──────── Supplied data

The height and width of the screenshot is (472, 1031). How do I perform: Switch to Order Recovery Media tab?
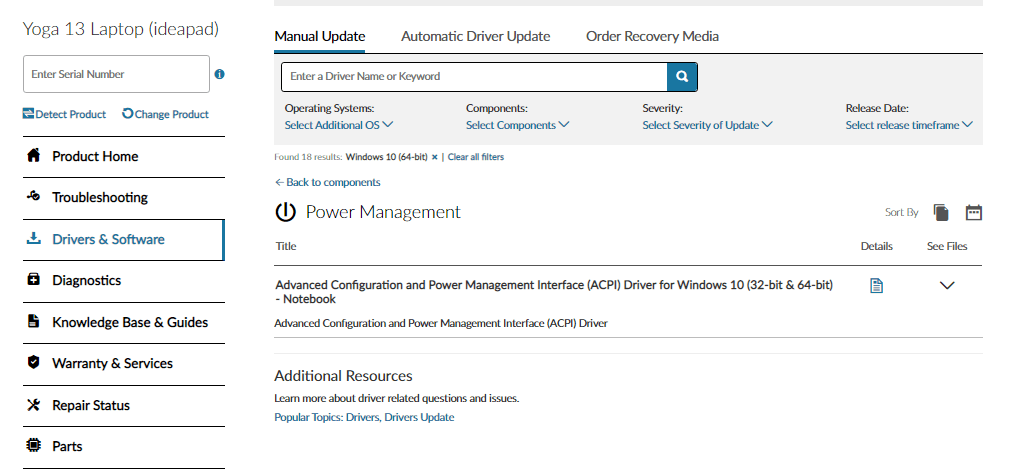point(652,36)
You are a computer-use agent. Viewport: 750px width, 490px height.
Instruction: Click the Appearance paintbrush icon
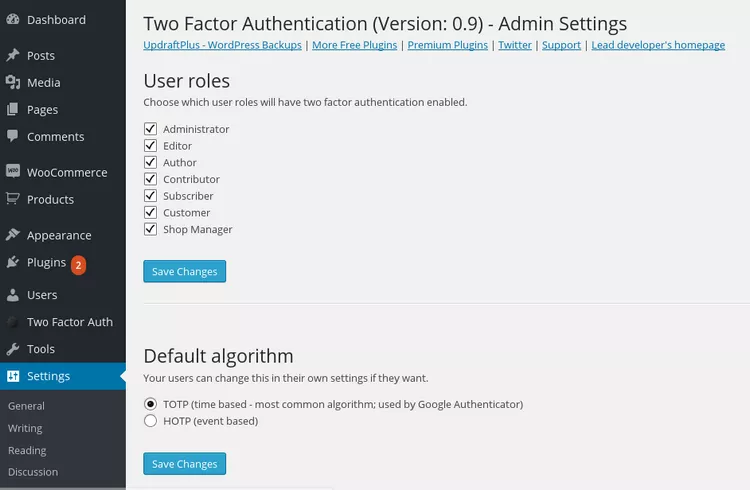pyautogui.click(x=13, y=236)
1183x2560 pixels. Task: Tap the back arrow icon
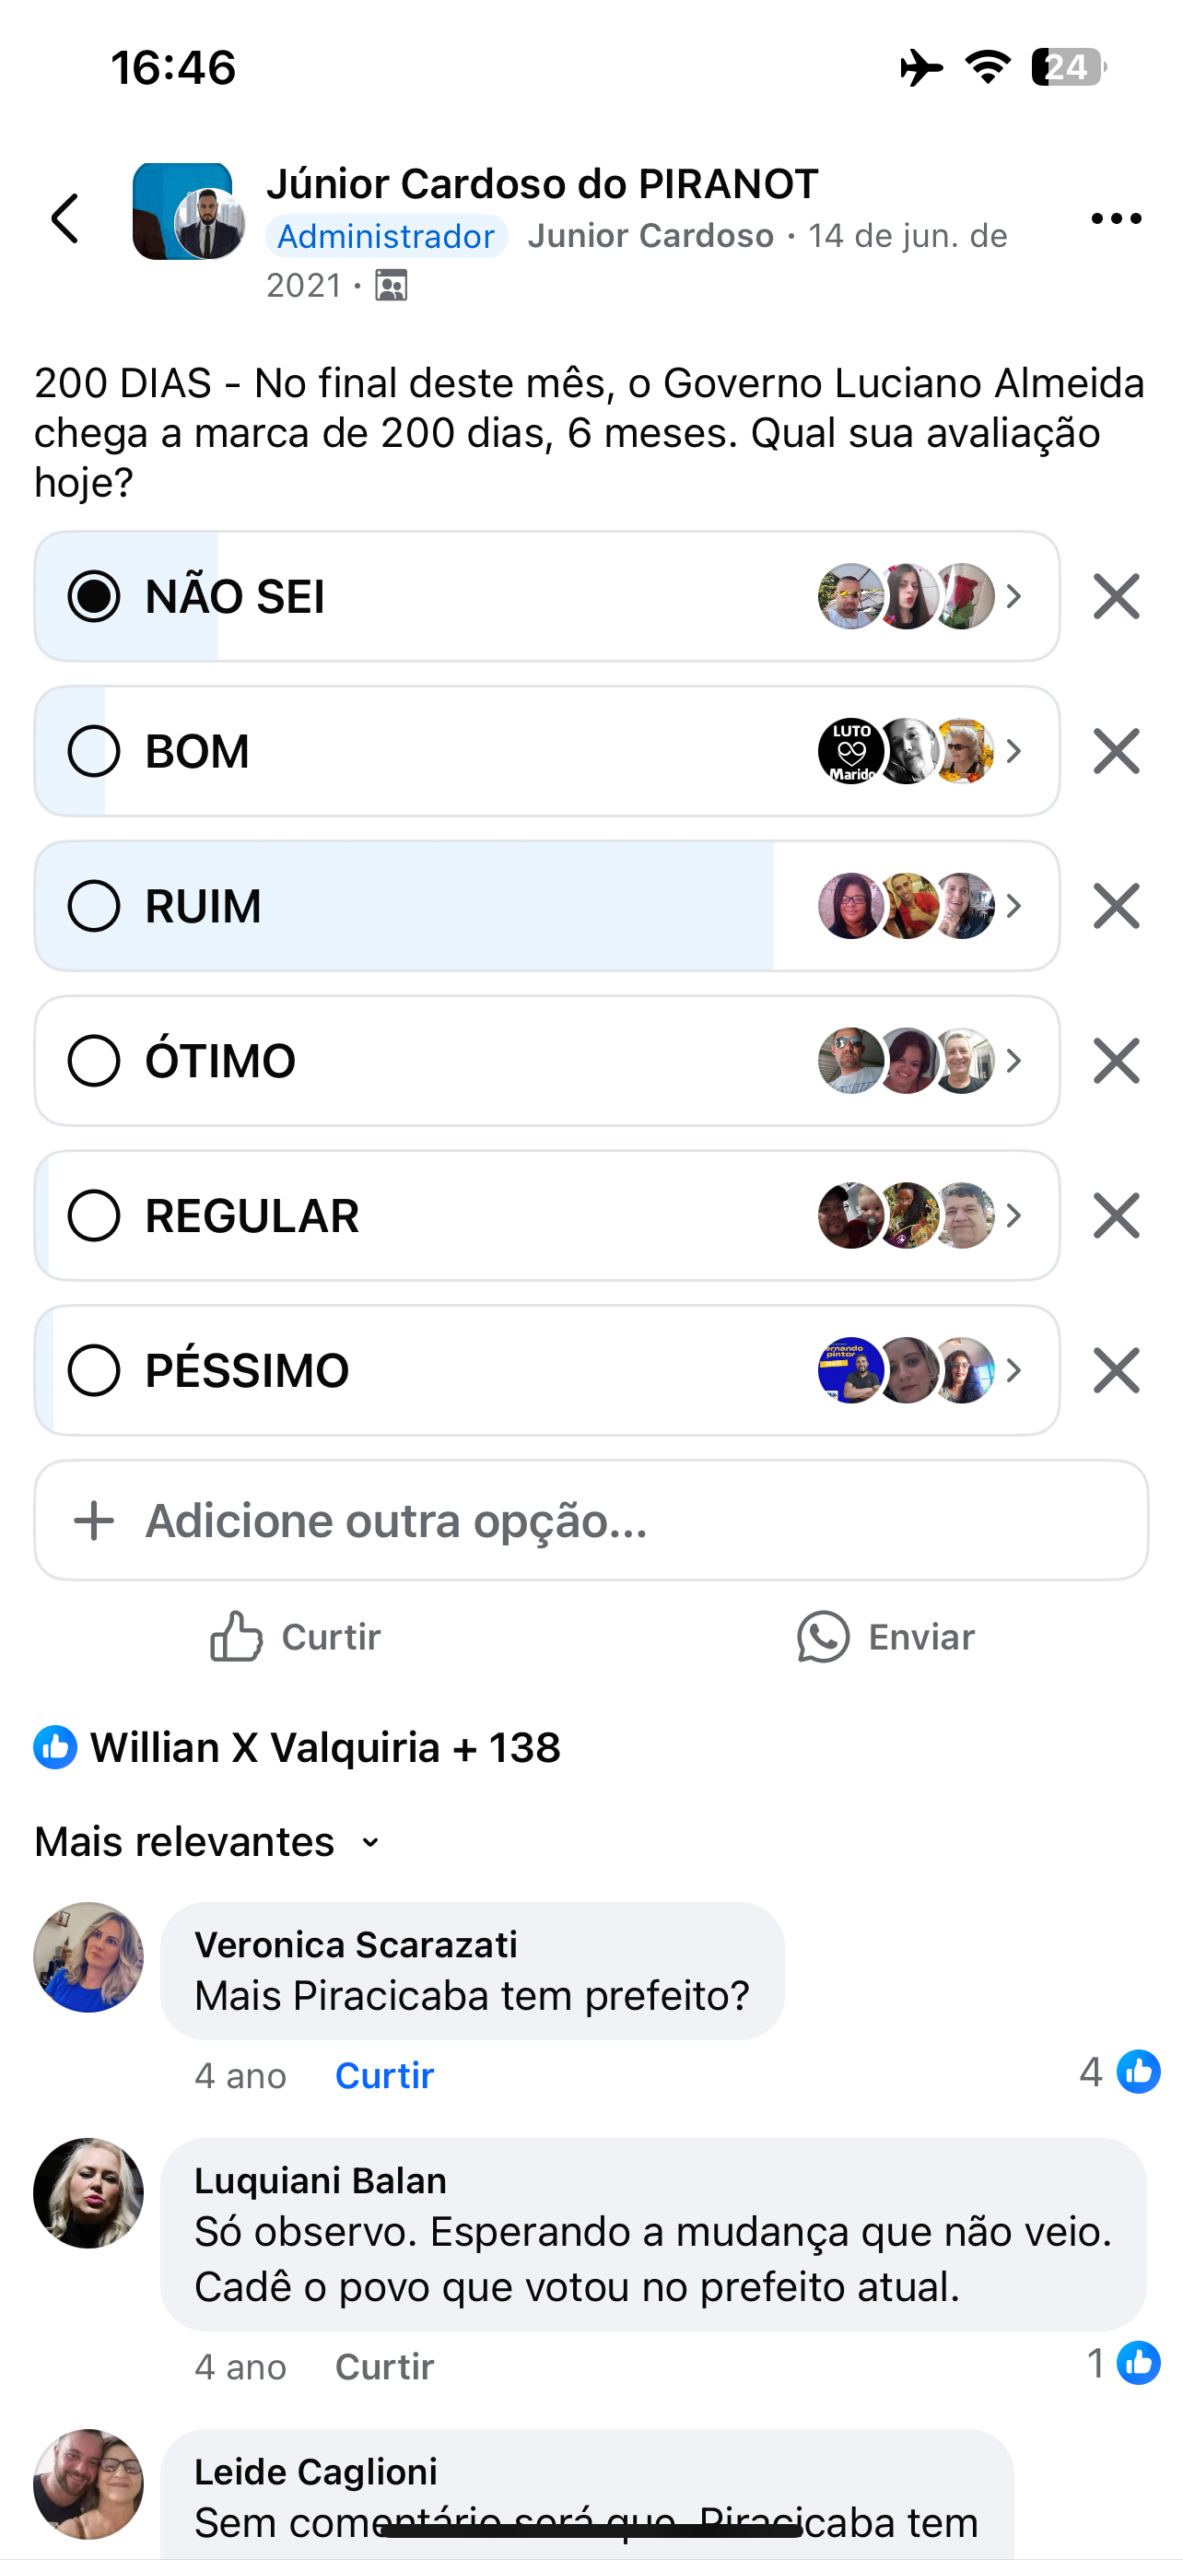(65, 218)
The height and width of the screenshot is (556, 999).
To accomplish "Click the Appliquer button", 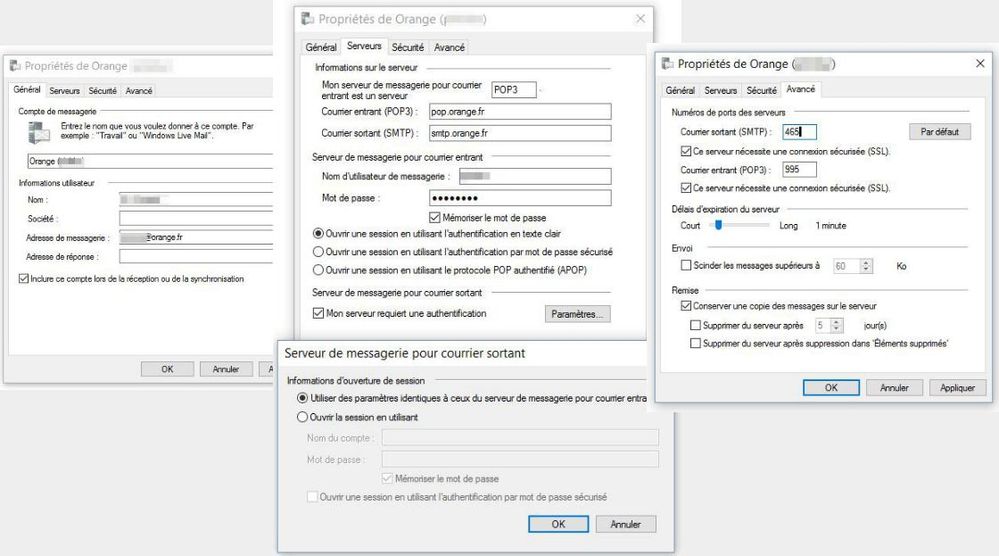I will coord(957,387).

────────────────

Exercise description
From the records above, return exactly the lines running from the one that contains "You are a computer-use" down to the one that contains "The height and width of the screenshot is (556, 999).", both included, without any pictures.

Expected output
You are a computer-use agent. Viewport: 750px width, 490px height.
Instruction: Click the Appearance paintbrush icon
pyautogui.click(x=13, y=236)
1183x2560 pixels. Task: Tap the back arrow icon
(65, 218)
The height and width of the screenshot is (556, 999).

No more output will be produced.